EXTRACTO DE PÁGINA:

Como una niña sermoneada por robar un caramelo
Por Andrea Treku
Así me sentía yo cada vez que acudía a la consulta de embarazo de la Seguridad Social: daba igual que fuera el ginecólogo o la matrona.
Nunca se me preguntó qué tal me sentía, si tenía molestias, si me encontraba ágil o incómoda, si se me hinchaban las piernas por el calor o si hacía ejercicio y cuál. No, al parecer lo único importante (imagino que ante la total normalidad de mis ecografías y análisis) era controlarme el peso.
A la matrona sólo la visité en dos ocasiones; a la segunda salí medio llorando porque en mi cuarto mes había engordado 1 kilo de más y según ella era un crimen terrible y yo era una embarazada muy díscola.
Al ginecólogo (que era el que me enviaba a las pruebas complementarias), no tuve más remedio que verle hasta el final. A partir del segundo trimestre se me hacía un mundo acudir sola a la consulta (¡a mí, que soy ingeniero superior, llevo 8 años casada y además de mi hogar dirijo un pequeño estudio de 5 personas!), así que mi marido me acompañaba para ayudarme a soportar mejor el chaparrón. Como una niña sermoneada por robar un caramelo, así me sentía yo.
Jamás se me preguntó por mi dieta; sé que la perfección no existe, pero intento dar prioridad a los productos poco elaborados: tomo muchas verduras, pescados, purés, frutas, cereales y legumbres, evito los dulces porque no me gustan. No, sólo se me recriminaba mi gordura, sin cuestionarse las razones de ello y sólo insistiéndome en que era muy peligroso (en general, para el embarazo, para el niño, para mí…).
Tampoco se apuntó nunca en mi historial que este sobrepeso cambiase mi condición de “embarazo normal”, así que no debía de ser tan grave, ¿o sí? Menos mal que yo estaba segura de que mi dieta era la adecuada, de que mi aumento de peso era el fisiológico y de que mi embarazo estaba bien, porque si no, el estrés generado se habría propagado y expandido como un cáncer, llenando de dudas y temores infundados mi mente y alterando mi psique justamente cuando menos lo necesitaba, durante mi gravidez (¿o no se supone que las embarazadas deberían estar todo el día flotando en una nube, felices y contemplándose la tripita?).
Lo curioso es que mi índice de masa corporal o IMC (sin estar gestando) está en torno a 19, por lo que en realidad se me debería clasificar de delgada, y ya cumplida, nunca llegué a sobrepasar un IMC de 24, que corresponde a un peso normal si se siguen las recomendaciones médicas generales para la población sana.

INFORMACIÓN EXTRAÍDA:
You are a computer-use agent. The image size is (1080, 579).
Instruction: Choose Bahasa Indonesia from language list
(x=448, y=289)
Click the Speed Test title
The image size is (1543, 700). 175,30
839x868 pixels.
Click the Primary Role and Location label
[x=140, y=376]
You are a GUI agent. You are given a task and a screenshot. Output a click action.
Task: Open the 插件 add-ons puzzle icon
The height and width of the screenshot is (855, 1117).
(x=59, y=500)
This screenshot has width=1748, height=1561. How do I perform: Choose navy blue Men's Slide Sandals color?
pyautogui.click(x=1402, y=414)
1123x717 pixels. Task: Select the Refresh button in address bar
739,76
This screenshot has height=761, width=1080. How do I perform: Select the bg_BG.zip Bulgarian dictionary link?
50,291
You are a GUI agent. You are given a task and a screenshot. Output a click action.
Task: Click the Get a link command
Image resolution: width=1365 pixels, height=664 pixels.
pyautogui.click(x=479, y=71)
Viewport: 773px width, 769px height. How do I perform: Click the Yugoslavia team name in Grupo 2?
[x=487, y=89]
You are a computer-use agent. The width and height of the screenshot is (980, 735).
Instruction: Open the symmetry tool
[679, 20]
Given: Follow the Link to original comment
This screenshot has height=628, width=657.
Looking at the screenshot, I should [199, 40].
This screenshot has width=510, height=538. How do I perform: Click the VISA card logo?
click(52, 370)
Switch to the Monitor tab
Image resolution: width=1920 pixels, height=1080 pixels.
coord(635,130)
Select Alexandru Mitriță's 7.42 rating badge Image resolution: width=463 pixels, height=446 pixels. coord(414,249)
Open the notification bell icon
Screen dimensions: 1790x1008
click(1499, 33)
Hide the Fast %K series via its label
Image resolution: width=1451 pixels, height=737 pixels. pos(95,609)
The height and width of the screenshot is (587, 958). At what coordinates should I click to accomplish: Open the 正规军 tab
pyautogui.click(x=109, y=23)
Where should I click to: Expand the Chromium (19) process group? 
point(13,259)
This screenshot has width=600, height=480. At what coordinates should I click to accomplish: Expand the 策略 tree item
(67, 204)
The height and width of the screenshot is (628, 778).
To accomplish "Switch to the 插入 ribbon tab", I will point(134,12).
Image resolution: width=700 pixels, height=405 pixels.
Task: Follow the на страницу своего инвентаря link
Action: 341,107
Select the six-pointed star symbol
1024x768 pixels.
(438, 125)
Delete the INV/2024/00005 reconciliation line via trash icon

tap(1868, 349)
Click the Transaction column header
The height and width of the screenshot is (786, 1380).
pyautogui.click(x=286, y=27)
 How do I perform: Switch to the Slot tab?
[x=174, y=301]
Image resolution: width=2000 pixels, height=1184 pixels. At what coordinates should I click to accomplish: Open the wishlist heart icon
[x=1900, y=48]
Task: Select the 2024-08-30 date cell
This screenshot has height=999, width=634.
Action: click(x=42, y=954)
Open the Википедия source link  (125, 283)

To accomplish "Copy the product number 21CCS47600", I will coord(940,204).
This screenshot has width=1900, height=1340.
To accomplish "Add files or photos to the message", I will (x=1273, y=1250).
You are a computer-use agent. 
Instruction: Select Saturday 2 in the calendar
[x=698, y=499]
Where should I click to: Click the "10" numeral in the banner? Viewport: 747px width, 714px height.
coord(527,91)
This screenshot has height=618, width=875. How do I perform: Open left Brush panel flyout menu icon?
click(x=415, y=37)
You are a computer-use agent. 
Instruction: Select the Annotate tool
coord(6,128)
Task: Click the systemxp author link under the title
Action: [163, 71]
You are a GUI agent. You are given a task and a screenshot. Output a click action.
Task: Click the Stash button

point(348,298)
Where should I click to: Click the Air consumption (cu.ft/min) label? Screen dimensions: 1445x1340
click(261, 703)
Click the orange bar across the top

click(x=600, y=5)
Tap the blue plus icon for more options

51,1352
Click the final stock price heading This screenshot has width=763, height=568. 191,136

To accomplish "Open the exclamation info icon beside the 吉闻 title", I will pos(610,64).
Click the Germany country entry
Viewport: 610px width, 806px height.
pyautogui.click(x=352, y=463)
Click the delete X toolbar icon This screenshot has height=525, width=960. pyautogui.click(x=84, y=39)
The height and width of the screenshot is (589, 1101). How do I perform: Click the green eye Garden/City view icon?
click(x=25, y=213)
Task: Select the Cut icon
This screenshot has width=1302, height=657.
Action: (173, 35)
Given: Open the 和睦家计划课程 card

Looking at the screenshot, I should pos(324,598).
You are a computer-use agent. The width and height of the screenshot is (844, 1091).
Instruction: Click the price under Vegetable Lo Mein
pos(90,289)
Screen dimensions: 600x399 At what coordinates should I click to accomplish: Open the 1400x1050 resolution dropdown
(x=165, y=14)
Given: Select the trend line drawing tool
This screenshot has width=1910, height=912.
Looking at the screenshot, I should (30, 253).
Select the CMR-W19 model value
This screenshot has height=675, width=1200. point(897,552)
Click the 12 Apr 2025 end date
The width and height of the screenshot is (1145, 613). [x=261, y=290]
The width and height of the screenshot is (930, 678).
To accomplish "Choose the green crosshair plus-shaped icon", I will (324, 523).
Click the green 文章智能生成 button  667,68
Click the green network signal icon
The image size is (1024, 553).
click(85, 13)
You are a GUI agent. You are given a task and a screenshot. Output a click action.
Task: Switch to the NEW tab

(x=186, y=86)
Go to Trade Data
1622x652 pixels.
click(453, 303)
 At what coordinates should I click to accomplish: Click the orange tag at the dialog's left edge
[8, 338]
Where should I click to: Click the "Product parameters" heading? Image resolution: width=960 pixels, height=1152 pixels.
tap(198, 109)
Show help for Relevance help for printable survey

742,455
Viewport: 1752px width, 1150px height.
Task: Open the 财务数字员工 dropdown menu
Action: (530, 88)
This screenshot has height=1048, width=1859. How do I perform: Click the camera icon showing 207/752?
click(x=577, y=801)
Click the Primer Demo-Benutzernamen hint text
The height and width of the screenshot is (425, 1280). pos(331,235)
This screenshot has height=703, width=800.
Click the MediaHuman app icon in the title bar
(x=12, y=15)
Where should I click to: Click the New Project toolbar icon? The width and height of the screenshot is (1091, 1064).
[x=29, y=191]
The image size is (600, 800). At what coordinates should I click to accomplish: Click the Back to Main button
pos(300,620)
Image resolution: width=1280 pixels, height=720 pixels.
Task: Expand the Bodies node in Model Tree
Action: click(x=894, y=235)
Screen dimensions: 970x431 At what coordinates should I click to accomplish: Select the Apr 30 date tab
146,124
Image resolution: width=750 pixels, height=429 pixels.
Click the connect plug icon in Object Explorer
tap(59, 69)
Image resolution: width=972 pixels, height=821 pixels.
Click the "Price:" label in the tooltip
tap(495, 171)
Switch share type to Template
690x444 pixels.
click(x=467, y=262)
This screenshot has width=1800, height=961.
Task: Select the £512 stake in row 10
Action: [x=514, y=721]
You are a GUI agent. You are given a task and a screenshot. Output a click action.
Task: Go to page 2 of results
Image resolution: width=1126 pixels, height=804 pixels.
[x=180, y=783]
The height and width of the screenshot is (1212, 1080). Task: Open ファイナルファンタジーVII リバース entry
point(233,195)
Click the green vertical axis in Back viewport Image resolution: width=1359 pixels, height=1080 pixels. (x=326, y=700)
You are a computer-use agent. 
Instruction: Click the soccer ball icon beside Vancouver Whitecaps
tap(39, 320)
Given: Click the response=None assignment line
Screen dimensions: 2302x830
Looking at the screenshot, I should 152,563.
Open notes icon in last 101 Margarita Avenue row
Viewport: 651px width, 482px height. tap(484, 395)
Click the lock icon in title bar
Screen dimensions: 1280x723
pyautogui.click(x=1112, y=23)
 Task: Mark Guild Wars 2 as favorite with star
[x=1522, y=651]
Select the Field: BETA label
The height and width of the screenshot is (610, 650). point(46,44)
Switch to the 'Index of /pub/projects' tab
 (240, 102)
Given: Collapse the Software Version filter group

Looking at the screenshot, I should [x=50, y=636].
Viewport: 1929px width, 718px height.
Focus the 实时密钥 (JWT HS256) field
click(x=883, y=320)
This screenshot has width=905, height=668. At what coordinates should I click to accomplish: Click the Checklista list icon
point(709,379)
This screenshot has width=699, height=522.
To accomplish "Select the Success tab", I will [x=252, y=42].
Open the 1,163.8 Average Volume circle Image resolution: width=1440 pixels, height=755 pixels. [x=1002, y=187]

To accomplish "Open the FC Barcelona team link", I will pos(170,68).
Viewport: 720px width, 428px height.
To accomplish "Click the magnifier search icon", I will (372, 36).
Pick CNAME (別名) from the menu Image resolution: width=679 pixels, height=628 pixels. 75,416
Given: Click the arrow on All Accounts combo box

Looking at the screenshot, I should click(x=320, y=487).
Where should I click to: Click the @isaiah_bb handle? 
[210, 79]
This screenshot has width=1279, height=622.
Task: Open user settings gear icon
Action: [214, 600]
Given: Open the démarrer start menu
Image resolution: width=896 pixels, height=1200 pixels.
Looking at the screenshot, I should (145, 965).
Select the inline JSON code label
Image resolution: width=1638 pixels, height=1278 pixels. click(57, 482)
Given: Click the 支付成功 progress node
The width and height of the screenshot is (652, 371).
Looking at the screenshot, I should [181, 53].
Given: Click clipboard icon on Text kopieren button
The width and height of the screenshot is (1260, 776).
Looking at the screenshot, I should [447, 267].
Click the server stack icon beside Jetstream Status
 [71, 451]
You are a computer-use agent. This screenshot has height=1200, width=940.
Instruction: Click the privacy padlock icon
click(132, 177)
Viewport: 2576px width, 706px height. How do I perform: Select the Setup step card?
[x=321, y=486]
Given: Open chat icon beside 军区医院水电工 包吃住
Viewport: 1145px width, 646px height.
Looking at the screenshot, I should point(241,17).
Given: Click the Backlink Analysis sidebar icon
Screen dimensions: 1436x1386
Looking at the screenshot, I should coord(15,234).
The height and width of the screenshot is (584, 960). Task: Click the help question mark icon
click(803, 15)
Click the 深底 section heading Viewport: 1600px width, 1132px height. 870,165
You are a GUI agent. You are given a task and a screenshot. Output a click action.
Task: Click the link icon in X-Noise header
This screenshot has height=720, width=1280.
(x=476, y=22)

TAREA PENDIENTE:
Devuelve sin cambios el fragmento del extracto que va desde "Lo curioso es" hasta "la población sana.", ambos incluidos. Respóndase solo con lo que dice el extracto.

RESPUESTA:
Lo curioso es que mi índice de masa corporal o IMC (sin estar gestando) está en torno a 19, por lo que en realidad se me debería clasificar de delgada, y ya cumplida, nunca llegué a sobrepasar un IMC de 24, que corresponde a un peso normal si se siguen las recomendaciones médicas generales para la población sana.